What are some of the cultural attributes of successful creative organisations?

I think that people who work in successful creative organisations ultimately see themselves as lifelong learners (I couldn’t help but notice that Pixar calls its workplace Pixar Campus).

I recognise many of the elements of the equitable, social & participatory nature of connected learning in the cultural attributes of the creative organisations we have been introduced to so far.  Through reading and viewing,  I have observed teams that share a common INTEREST/common purpose that is production centred (project based); in a PEER CULTURE where all team members share an understanding of the culture of their organisation and want to personally become part of and contribute to that culture; and ACADEMIC SUCCESS (although success in business organisations is measured in business outcomes & success rather than academic success) equating to creating a creative and innovative solution to a problem.

I think the kinds of activities that are associated with the 5 different kinds of learning environments described in Runnquist’s blog create the cultural attributes of successful creative organisations:

5 learning environments

LABORATORY:  hands on experiences, working in a societal & experimental context

WATERING HOLE:  people come & go, place of exchanging communication, flowing back & forth; places you would naturally go and “bump” into each other

CAMPFIRE:  communication flowing from one to many

CAVE:  immerse yourself; a space for seclusion & contemplation

SHOW OFF on the MOUNTAIN TOP:  showcasing what you have done, requires space for display & exhibition

Some take away challenges for me are:

  • HOW CAN I GO ABOUT CREATING THESE LEARNING ENVIRONMENTS IN MY WORKSPACE IN A PRIMARY SCHOOL LIBRARY?

Source excerpt:
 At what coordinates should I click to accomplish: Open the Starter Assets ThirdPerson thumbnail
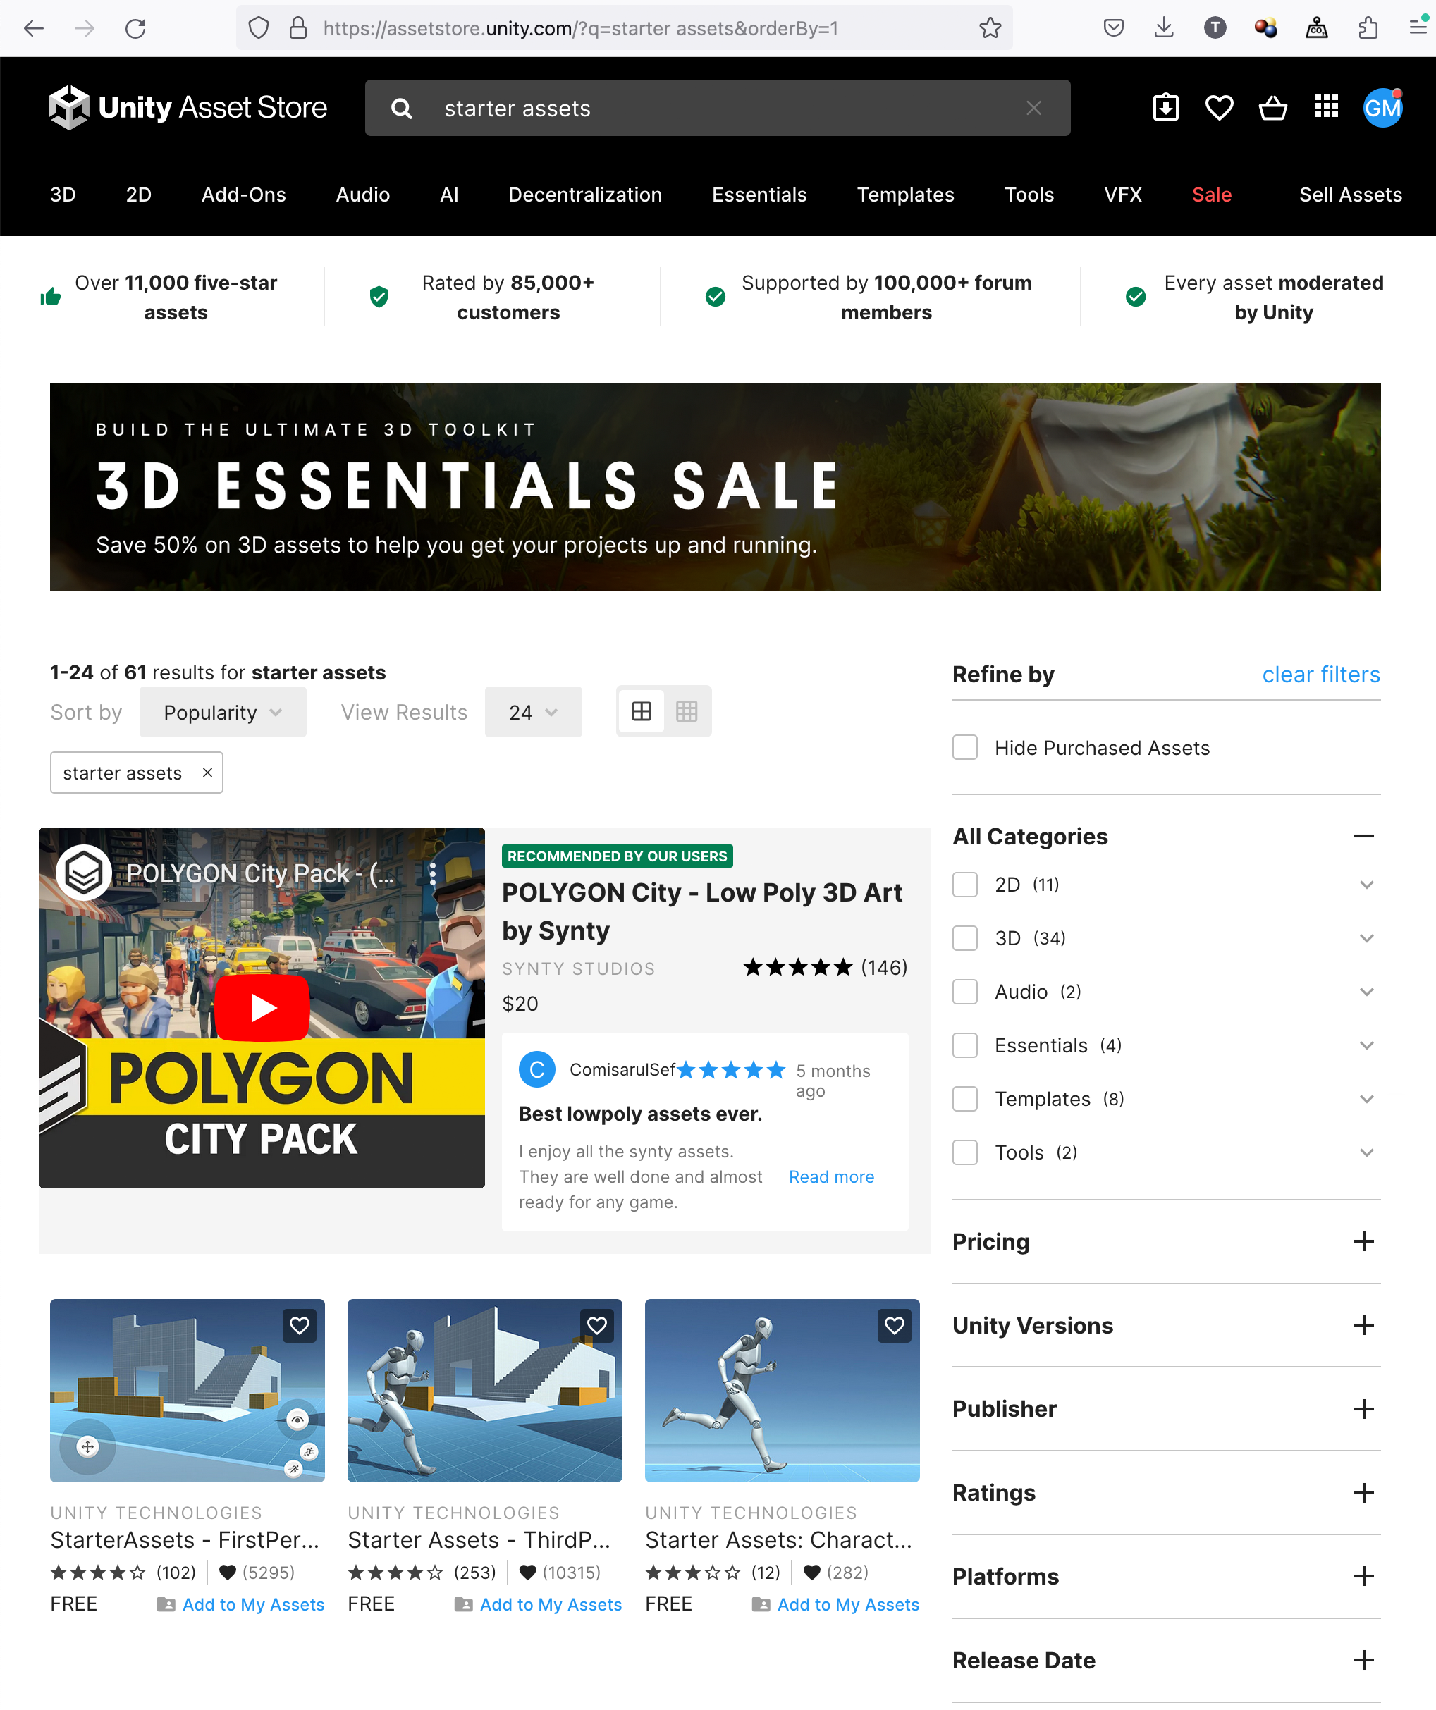coord(485,1391)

To-do list:
A: In the passage on creative organizations, what name does Pixar give its workplace?
B: Retype the passage on creative organizations between "I think that" and "to a problem.", inclusive.
The lines that come after the passage don't matter here.

Final results:
A: Pixar Campus

B:
I think that people who work in successful creative organisations ultimately see themselves as lifelong learners (I couldn’t help but notice that Pixar calls its workplace Pixar Campus).

I recognise many of the elements of the equitable, social & participatory nature of connected learning in the cultural attributes of the creative organisations we have been introduced to so far.  Through reading and viewing,  I have observed teams that share a common INTEREST/common purpose that is production centred (project based); in a PEER CULTURE where all team members share an understanding of the culture of their organisation and want to personally become part of and contribute to that culture; and ACADEMIC SUCCESS (although success in business organisations is measured in business outcomes & success rather than academic success) equating to creating a creative and innovative solution to a problem.